For dynamic Tabs, it is not clear what “dynamic” actually means.

Does it mean that the inactive tab components run (are reactive) but are just not sent to the browser?

OR

Does it mean that the inactive tabs (and any computation associated with them) are not executed - saving valuable compute resource?

I’m noticing that it is the first one, but I could be doing something wrong. Is this behavior expected of the dynamic Tabs?

A more concrete example - Each tab takes one second to compute. As soon as I change a widget, I’d like only the active tab to be recomputed, but instead I get the sleep lag from each pane. Is there a way to make the inactive tabs not compute?

import panel as pn
pn.extension()
from time import sleep

sel = pn.widgets.Select(options=['option 1', 'option 2'], value='option 1')

@pn.depends(sel)
def t1(sel):
    print('t1')
    sleep(1)
    return pn.pane.Markdown(sel)
    
@pn.depends(sel.param.value)
def t2(sel):
    print('t2')
    sleep(1)
    return pn.pane.Markdown(sel)

@pn.depends(sel)
def t3(sel):
    print('t3')
    sleep(1)
    return pn.pane.Markdown(sel)

pn.Row(
    sel,
    pn.Tabs(('t1', t1), ('t2', t2), ('t3', t3), dynamic=True),
) 

Could be polished, but something like:

import time
import panel as pn
pn.extension()

placeholder = pn.Column(pn.indicators.LoadingSpinner())

class DynamicTabs():
    def t0(self):
        time.sleep(1)
        return 'Loaded tab 1!'

    def t1(self):
        time.sleep(2)
        return 'Loaded tab 2 in 2 seconds...'

    def t2(self):
        time.sleep(3)
        return 'Wow tab 3 took 3 seconds!'

    def trigger(self, event):
        tab_num = event.new
        event.obj.objects = [
            obj if i != tab_num else getattr(self, f't{tab_num}')()
            for i, obj in enumerate(event.obj.objects)
        ]

    def view(self):
        tabs = pn.Tabs(('t1', placeholder), ('t2', placeholder), ('t3', placeholder))
        tabs.param.watch(self.trigger, 'active')
        return tabs


dynamictabs = DynamicTabs()
tabs = dynamictabs.view()
tabs
1 Like

Thank you @ahuang11! This is great. ​I’ve spent a good while trying to adapt your solution with the added “polish” you mention.
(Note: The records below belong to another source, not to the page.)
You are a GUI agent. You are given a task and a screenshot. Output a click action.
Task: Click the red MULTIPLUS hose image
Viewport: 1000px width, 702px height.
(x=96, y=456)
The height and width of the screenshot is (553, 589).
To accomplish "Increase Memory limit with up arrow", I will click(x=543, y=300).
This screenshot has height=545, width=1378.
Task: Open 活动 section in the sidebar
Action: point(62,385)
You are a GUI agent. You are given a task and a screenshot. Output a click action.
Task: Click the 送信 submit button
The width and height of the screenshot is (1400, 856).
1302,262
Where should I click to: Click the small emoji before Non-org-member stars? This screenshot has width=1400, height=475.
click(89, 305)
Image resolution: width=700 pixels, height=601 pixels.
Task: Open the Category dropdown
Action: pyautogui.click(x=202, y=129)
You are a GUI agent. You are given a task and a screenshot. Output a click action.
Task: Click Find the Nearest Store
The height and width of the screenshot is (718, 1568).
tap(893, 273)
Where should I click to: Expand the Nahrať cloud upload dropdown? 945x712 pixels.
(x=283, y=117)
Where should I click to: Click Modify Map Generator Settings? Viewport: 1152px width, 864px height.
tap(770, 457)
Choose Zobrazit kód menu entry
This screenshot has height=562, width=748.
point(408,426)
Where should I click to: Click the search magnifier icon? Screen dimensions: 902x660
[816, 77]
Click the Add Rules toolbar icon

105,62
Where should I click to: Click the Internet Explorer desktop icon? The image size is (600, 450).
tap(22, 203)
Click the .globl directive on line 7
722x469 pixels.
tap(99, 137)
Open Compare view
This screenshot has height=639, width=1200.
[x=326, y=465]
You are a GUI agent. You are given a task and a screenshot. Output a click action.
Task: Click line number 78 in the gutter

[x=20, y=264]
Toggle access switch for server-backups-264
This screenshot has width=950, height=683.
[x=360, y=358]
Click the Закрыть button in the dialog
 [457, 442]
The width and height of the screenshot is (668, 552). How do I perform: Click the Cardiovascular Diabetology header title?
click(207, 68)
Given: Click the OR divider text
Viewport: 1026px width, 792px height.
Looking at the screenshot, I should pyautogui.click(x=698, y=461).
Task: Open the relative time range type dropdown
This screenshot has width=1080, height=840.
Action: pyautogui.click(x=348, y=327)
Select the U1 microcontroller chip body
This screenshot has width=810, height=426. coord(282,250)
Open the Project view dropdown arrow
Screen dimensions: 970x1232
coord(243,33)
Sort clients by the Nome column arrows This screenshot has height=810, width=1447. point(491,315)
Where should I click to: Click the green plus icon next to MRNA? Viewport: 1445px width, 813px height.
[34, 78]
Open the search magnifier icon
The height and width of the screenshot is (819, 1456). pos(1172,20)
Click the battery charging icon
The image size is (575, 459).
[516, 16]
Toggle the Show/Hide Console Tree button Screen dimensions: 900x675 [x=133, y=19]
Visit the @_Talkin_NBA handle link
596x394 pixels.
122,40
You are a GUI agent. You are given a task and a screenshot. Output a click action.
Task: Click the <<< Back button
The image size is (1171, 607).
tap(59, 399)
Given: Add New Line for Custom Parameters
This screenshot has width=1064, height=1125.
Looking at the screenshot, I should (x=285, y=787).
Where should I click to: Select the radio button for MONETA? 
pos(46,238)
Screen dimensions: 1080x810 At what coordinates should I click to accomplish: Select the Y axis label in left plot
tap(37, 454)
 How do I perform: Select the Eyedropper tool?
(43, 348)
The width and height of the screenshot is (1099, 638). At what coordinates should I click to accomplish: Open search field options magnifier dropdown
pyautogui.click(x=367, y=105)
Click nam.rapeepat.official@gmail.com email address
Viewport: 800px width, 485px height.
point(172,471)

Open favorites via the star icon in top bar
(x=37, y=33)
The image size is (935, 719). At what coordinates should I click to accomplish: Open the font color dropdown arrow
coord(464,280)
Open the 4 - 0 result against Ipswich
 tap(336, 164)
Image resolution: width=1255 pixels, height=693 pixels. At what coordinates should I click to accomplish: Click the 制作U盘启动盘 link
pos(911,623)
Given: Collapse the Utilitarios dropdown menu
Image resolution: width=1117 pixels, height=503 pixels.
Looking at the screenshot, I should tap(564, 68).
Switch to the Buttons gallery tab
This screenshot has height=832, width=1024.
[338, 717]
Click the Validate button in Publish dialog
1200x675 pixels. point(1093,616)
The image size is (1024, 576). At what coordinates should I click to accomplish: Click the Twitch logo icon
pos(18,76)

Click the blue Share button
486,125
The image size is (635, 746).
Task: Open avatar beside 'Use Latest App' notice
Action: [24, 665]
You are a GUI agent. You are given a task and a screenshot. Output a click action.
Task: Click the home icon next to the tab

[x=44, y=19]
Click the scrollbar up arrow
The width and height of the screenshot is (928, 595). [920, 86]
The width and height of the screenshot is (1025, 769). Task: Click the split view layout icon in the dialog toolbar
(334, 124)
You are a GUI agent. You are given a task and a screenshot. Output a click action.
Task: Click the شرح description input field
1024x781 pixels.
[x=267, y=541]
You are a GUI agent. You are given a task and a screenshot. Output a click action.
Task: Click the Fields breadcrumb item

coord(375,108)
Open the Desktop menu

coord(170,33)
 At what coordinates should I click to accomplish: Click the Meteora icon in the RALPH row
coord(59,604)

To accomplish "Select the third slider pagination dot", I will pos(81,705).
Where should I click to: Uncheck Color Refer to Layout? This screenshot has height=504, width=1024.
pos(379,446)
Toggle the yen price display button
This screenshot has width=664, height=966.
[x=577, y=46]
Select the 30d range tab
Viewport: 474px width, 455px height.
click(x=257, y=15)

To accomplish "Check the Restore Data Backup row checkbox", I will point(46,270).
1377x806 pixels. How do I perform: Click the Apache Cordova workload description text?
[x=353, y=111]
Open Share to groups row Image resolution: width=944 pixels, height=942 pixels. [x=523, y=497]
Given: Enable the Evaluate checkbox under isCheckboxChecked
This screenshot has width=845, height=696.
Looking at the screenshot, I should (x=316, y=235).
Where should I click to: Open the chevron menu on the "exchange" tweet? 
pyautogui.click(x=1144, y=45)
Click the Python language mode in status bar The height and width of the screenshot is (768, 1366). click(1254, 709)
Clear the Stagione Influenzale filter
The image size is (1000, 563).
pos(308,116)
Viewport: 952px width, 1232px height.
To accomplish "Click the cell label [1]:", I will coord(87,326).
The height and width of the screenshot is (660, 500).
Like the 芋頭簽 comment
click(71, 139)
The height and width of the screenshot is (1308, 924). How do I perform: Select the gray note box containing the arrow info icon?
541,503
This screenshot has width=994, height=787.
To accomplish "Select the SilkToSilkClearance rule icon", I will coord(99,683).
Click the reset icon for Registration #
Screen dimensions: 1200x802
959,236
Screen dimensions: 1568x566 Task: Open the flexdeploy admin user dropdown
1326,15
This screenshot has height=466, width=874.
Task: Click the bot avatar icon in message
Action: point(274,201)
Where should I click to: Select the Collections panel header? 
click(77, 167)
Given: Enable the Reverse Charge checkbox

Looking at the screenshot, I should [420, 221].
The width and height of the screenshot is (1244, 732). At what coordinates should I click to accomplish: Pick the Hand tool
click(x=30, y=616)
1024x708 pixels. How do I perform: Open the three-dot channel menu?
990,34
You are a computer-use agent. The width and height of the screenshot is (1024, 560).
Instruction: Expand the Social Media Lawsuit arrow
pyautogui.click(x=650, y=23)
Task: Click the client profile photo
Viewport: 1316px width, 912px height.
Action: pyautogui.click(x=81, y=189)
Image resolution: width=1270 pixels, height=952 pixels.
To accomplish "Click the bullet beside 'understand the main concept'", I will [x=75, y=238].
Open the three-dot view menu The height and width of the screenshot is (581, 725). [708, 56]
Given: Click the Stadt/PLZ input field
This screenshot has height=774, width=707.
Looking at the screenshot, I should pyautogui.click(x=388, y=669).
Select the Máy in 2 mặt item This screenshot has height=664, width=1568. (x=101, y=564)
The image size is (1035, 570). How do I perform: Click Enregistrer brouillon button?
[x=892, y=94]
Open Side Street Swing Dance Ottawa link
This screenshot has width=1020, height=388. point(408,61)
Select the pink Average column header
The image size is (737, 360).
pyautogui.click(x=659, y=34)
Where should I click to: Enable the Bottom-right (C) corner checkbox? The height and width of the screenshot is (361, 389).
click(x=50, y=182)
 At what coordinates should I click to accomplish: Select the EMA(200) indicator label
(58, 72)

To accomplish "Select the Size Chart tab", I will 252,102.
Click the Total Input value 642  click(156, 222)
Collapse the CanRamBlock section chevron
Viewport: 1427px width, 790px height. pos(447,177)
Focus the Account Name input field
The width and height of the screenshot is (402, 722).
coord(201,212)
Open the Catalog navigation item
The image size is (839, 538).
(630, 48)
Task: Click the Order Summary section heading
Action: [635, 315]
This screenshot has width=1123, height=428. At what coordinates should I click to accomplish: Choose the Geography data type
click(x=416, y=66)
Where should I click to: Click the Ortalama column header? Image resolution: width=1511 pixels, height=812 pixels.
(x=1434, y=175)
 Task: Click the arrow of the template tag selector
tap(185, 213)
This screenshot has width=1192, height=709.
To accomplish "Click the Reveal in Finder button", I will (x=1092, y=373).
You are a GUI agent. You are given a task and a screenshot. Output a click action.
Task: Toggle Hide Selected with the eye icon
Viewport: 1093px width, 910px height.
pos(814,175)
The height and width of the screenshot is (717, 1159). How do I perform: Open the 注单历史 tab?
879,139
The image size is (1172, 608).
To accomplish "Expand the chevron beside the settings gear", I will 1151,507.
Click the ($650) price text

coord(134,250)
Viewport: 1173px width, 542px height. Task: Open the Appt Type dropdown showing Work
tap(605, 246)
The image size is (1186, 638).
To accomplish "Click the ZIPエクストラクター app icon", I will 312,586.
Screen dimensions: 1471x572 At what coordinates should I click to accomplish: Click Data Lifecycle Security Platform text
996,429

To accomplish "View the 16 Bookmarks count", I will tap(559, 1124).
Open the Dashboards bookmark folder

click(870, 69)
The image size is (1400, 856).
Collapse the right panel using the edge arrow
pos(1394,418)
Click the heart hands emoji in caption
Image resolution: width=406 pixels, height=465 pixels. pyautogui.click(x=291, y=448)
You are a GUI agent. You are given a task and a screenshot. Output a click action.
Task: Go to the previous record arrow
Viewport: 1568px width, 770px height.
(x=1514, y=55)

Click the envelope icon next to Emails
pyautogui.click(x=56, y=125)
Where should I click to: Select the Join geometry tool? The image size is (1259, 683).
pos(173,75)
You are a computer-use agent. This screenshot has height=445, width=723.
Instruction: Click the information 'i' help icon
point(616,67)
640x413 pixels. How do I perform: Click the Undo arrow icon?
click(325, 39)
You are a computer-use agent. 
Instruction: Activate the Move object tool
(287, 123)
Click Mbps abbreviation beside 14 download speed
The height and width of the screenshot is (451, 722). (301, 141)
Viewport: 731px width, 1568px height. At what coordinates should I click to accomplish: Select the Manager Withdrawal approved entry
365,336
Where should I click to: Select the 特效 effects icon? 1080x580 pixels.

Suppose I have a dashboard-wide widget that gets used in each of the three tabs and so I need to @pn.depends on it. Such as:
sel = pn.widgets.Select(options=['option 1', 'option 2'], value='option 1')

My issue is that I only want to depend on it for the active tab. With the manually defined watchers, I think I have to route the dashboard-wide widget through the trigger too with more “watching”?

Perhaps more important than a comprehensive solution is understanding whether this workaround is expected of end-users or whether the dynamic feature of Tabs has a bug that should be reported in github.

Feel free to report on GitHub! I think it’s useful to dynamically call functions on active.